L’amour est un oiseau rebelle (Habanera)
"L’amour est un oiseau rebelle" (popularly known as 'Habanera') is sung by Carmen in the opera's first act after she and the other women workers exit the cigarette factory and gather in the town square. 
A groups of soldiers already in the square begin flirting with the women, including the beautiful Carmen; asking her specifically when she will love them... and she replies with this aria that begins:

Love is a rebellious bird
that nobody can tame,
and you call him quite in vain
if it suits him not to come.

Stride la vampa
"Stride la vampa" from Verdi's opera Il Trovatore is the Gypsy Azucena's description of witnessing her mother being burned to death by an angry mob that suspected her of witchcraft and vows revenge on her killers.
Set in Spain during the Peninsular War. The commander of the Royalist Aragon troops, Count di Luna, is obsessed with Leonora, a young noblewoman in the queen’s service, who does not return his love. 
The Count's Captain, Ferrando, recounts the terrible story of a gypsy woman who was burned at the stake years ago for bewitching the count’s infant brother. The gypsy’s daughter then took revenge by kidnapping the boy and throwing him into the flames where her mother had died. The charred skeleton of a baby was discovered there, and di Luna’s father died of grief soon after. The gypsy’s daughter disappeared without a trace, but di Luna has sworn to find her. 
Azucena is the woman for whom di Luna has been searching. Her life is scarred by the memory of her mother’s death and the terrible revenge she exacted. Manrico, who has never heard the full story, is determined to finally know the truth. Azucena tells him how she stole the older count’s infant son but, in her manic rage, accidentally murdered her own child instead.
Re dell'abisso, affrettati
Fortune-teller Ulrica summons her magical powers with "Re dell'abisso, affrettati" (King of the abyss, make haste) in Verdi's "Un ballo in maschera;" based on the real life assassination of King Gustav III of Sweden in 1792. Gustavus is a ruler plagued by his conscience and dedicated to his job, but has a guilty secret: he is in love with his closest friend Anckarstroem’s wife, Amelia. What’s more, he has enemies, and there is a murderous conspiracy brewing.

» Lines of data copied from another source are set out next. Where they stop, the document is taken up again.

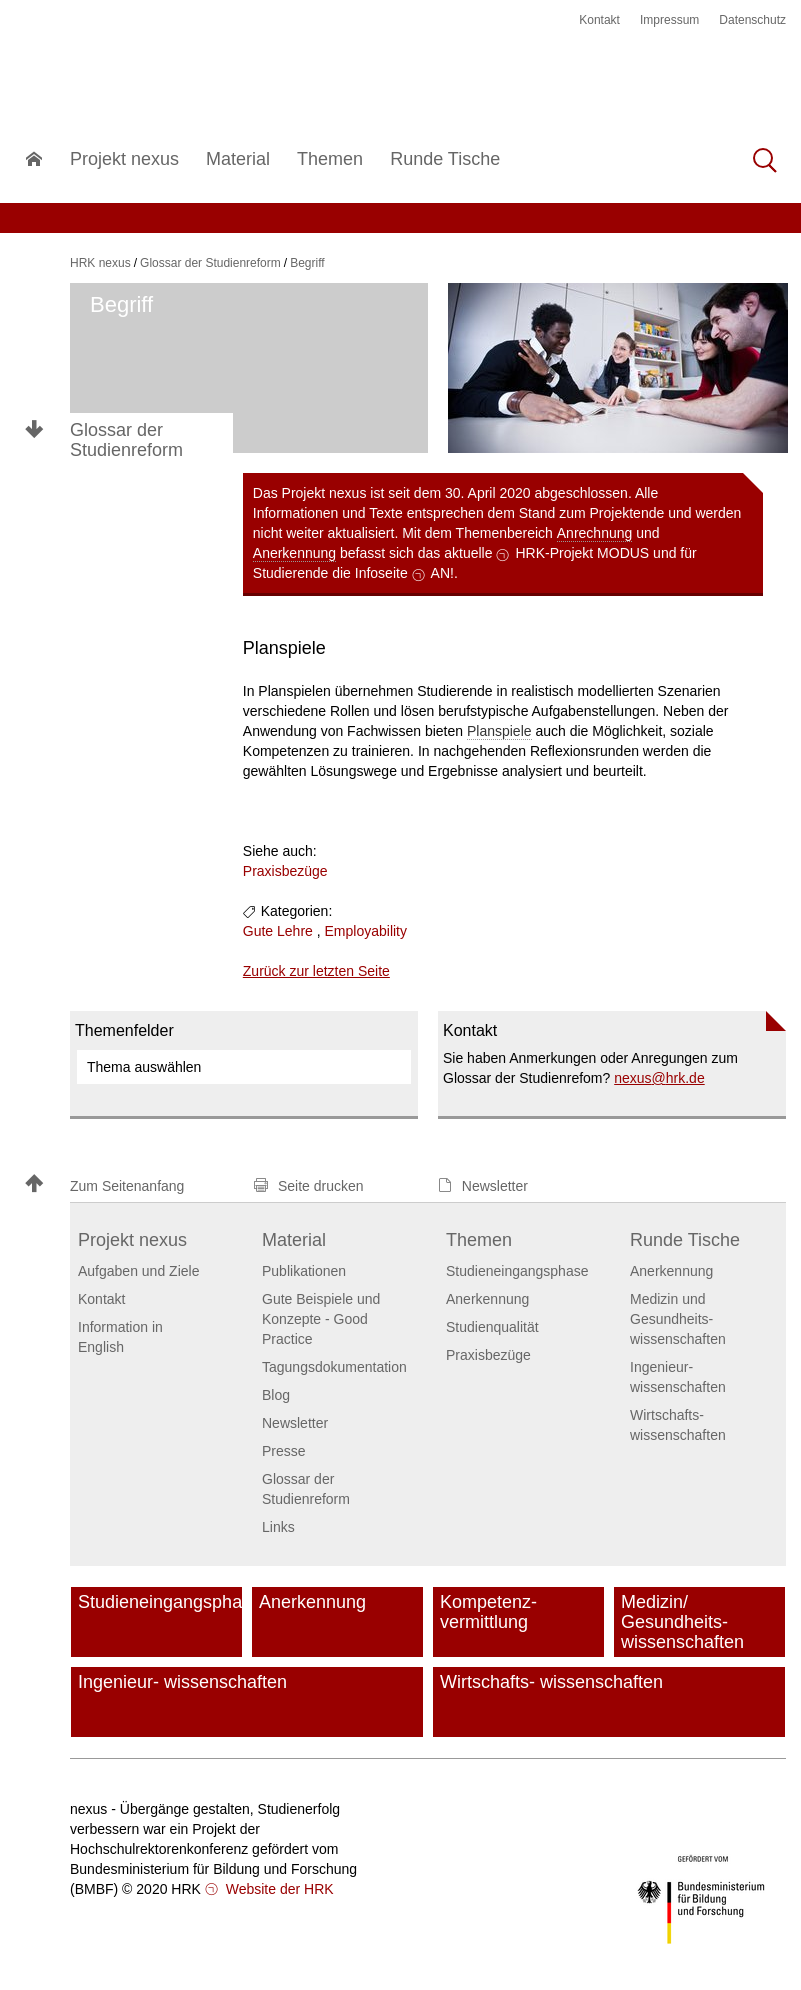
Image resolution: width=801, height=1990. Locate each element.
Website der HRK (278, 1889)
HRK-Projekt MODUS (582, 553)
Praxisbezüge (285, 871)
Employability (366, 931)
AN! (442, 573)
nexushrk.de (659, 1078)
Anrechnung (595, 533)
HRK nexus (100, 263)
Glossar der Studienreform (126, 440)
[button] (130, 1185)
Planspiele (499, 731)
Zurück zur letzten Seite (316, 971)
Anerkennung (294, 553)
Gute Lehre (278, 931)
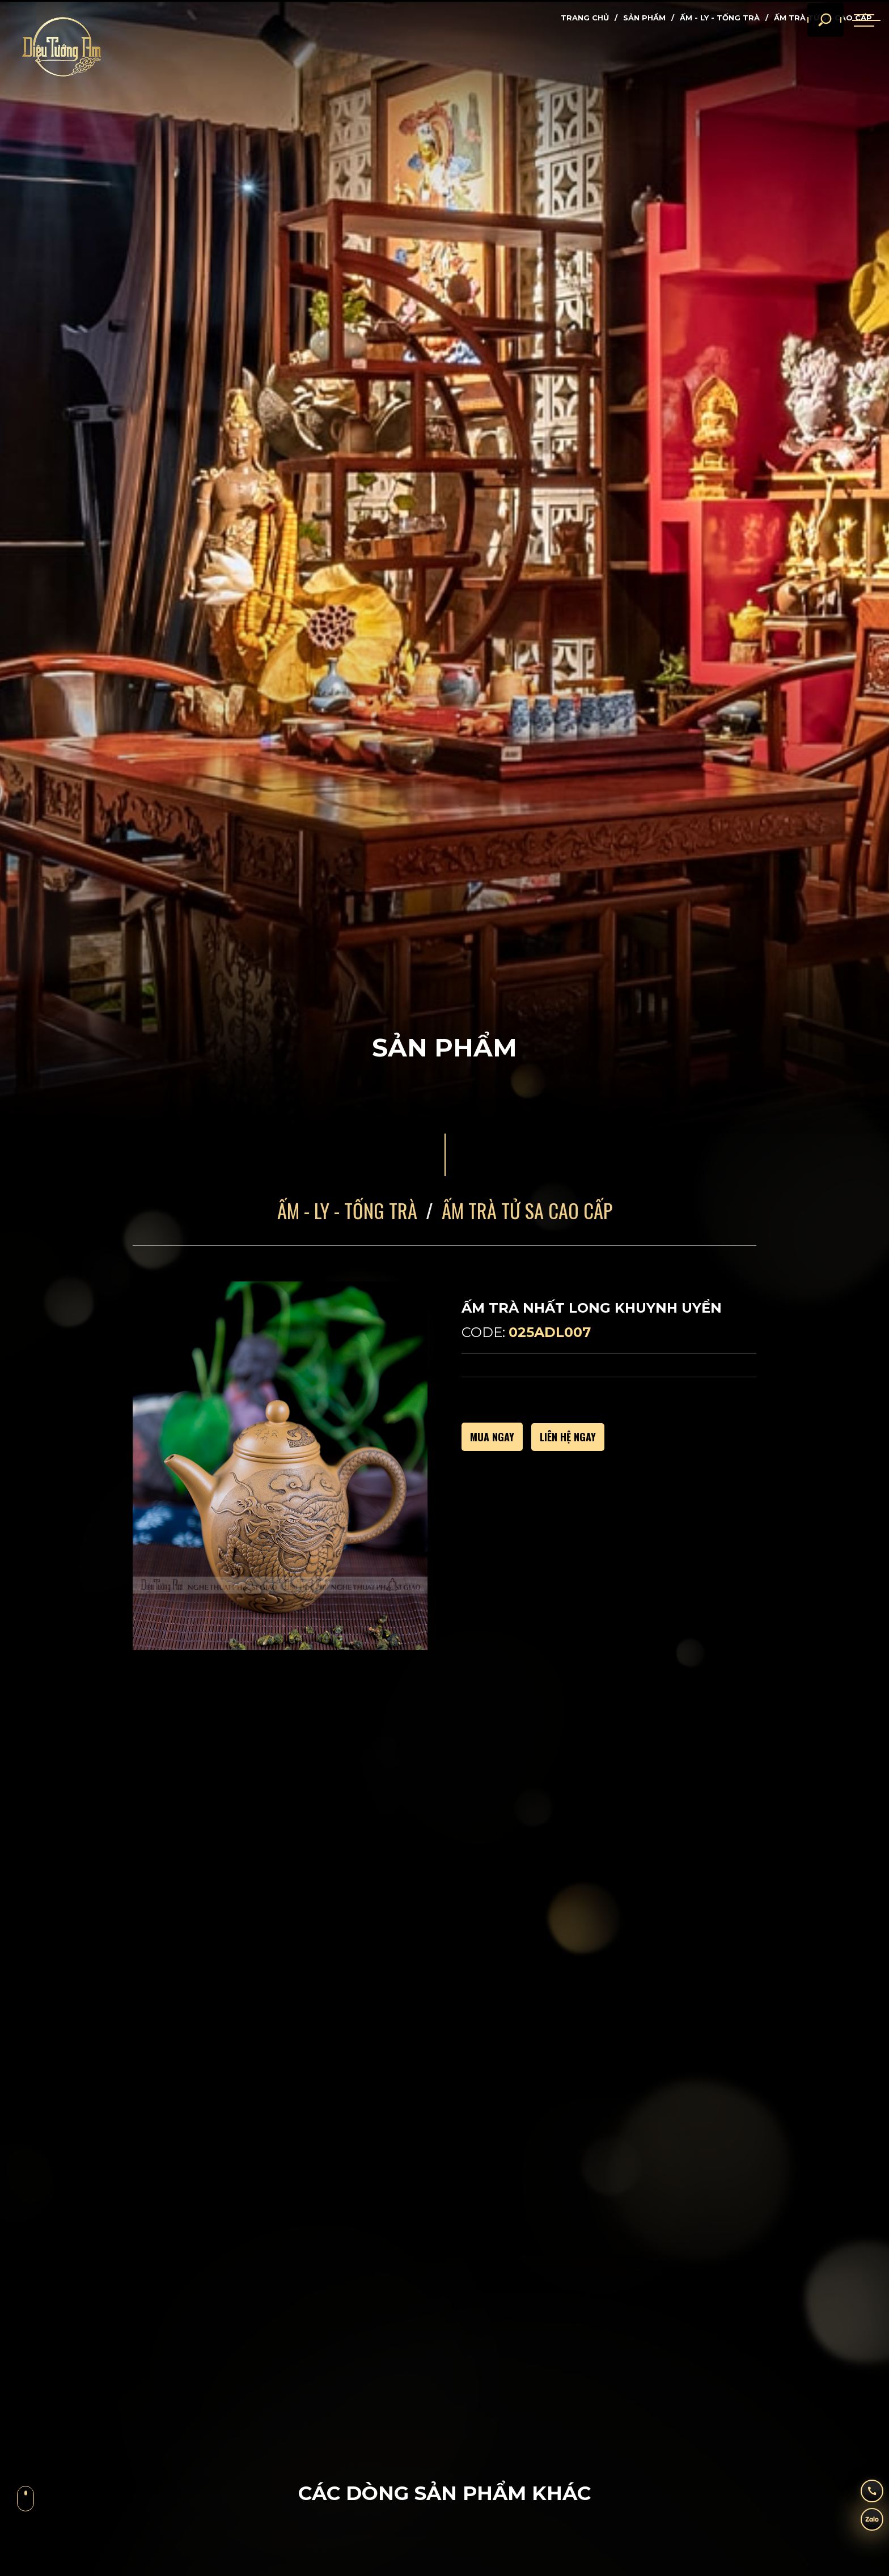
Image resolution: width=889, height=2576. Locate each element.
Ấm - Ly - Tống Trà (720, 17)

Through visiting the fortune-teller Ulrica in disguise, Gustavus learns that Amelia loves him too, but also that the man who next shakes his hand (who turns out to be Anckarstroem) will be his killer; which kind of spoils his masked ball.
Mon cœur s'ouvre à ta voix
"Mon cœur s'ouvre à ta voix" (My heart opens itself to your voice) from Camille Saint Saens's opera Samson & Delilah. 
It is sung by Delilah in act 2 as she attempts to seduce Samson into revealing the secret of his strength.